Sermons

Summary: An entertaining sermon based on a great clip from a classic Christmas movie. It is about the tongue getting us in trouble.

Hung by the Tongue

James 3:1-12

Start with video clip from “A Christmas Story”

There is no doubt that our tongue can get us in trouble.

Maybe not stuck to a flagpole... but our words have often gotten us into jams we could not get out of...RIGHT????

That is what James had in mind as he wrote the words found in the third chapter.

“Within the church today, we would be quick to avoid murder, stealing, committing adultery or drunkenness, but we assassinate fellow believers and leave destruction in our wake by the way we use our tongues.”

James has more to say about the tongue than any other book of the bible. Today we want to hear three things he has to say...

1. The tongue is very small but VERY POWERFUL

2. The tongue is very small but VERY DANGEROUS

3. The tongue is very small but VERY REVEALING

1. The tongue is very small but VERY POWERFUL!

The tongue is like dynamite... small but powerful and able to be used for good or for evil.

I love riding through the mountains and seeing the rock walls of the roads. Sometimes you will see long vertical lines about one foot apart. Those are the drill lines where they drilled down and inserted charges of dynamite. Used in just the right amounts at just the right place, the dynamite is useful to remove the rock in perfect harmony. However, if the workers had not had the training and skill to judge where and how much to use... they could have blown away the whole side of the mountain and destroyed the previous work.

In the same way.... words if used in just the right amount, timing, place and spirit can do a world of good. Conversely, when used incorrectly they can create a world of hurt and problems.

Is there a husband here who has not experienced this firsthand?

One of the greatest illustrations of the power of the tongue is one from Paul Harvey...

In 1899 four newspaper reporters from Denver, CO, set out to tear down the Great Wall of China. They almost succeeded. Literally.

The four met by chance one Saturday night, in a Denver railway depot. Al Stevens, Jack Tournay, John Lewis, Hal Wilshire. They represented the four Denver papers: the Times, the Post, the Republican, the Rocky Mountain News.

Each had been sent by his respective newspaper to dig up a story—any story—for the Sunday editions; so the reporters were in the railroad station, hoping to snag a visiting celebrity should one happen to arrive that evening by train.

None arrived that evening, by train or otherwise. The reporters started commiserating. For them, no news was bad news; all were facing empty-handed return trips to their city desks.

Al declared he was going to make up a story and hand it in. The other three laughed.

Someone suggested they all walk over to the Oxford Hotel and have a beer. They did.

Jack said he liked Al’s idea about faking a story. Why didn’t each of them fake a story and get off the hook?
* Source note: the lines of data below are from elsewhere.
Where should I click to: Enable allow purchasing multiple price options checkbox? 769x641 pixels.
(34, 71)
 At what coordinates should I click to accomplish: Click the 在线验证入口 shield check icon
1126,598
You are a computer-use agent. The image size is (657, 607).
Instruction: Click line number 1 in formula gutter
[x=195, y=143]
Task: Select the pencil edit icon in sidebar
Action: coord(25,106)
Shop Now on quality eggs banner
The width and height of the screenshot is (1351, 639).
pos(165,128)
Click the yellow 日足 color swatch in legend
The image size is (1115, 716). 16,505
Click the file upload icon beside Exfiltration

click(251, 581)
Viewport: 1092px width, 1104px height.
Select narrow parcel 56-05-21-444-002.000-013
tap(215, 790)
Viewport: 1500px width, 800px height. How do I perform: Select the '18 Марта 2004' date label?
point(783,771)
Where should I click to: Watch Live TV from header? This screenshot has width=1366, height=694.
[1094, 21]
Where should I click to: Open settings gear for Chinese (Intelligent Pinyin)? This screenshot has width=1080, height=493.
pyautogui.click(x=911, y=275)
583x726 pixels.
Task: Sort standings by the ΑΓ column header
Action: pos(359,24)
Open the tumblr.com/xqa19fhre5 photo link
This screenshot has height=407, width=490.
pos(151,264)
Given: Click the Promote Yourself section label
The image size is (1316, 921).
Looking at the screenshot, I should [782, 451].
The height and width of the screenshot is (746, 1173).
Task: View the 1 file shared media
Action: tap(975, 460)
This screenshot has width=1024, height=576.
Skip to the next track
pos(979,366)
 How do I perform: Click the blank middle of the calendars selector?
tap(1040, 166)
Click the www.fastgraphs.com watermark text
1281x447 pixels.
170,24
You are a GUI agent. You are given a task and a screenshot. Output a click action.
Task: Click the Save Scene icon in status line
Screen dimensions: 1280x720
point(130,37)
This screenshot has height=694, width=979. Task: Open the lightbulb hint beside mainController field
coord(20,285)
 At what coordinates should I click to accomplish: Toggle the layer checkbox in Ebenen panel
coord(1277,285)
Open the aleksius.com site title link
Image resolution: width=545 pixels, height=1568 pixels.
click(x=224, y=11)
John said Jack was thinking too small. Four half-baked fakes didn’t cut it. What they needed was one real whopper they could all use.

Another round of beers.

A phony domestic story would be too easy to check on, so they began discussing foreign angles that would be difficult to verify. And that is THE REST OF THE STORY.

China was distant enough, it was agreed. They would write about China.

John leaned forward, gesturing dramatically in the dim light of the barroom. Try this one on, he said: Group of American engineers, stopping over in Denver en route to China. The Chinese government is making plans to demolish the Great Wall; our engineers are bidding on the job.

Harold was skeptical. Why would the Chinese want to destroy the Great Wall of China?

John thought for a moment. They’re tearing down the ancient boundary to symbolize international good will, to welcome foreign trade! Another round of beers.

By 11:00 p.m. the four reporters had worked out the details of their preposterous story. After leaving the Oxford Bar, they would go over to the Windsor Hotel. They would sign four fictitious names to the hotel register. They would instruct the desk clerk to tell anyone why asked that four New Yorkers had arrived that evening, had been interviewed by reporters, had left early the next morning for California.

The Denver newspapers carried the story. All four of them. Front page. In fact, the Times headline that Sunday read: GREAT CHINESE WALL DOOMED! PEKING SEEKS WORLD TRADE!

Of course, the story was a phony, a ludicrous fabrication concocted by four capricious newsmen in a hotel bar.

But their story was taken seriously, was picked up and expanded by newspapers in the Eastern U.S. and then by newspapers abroad.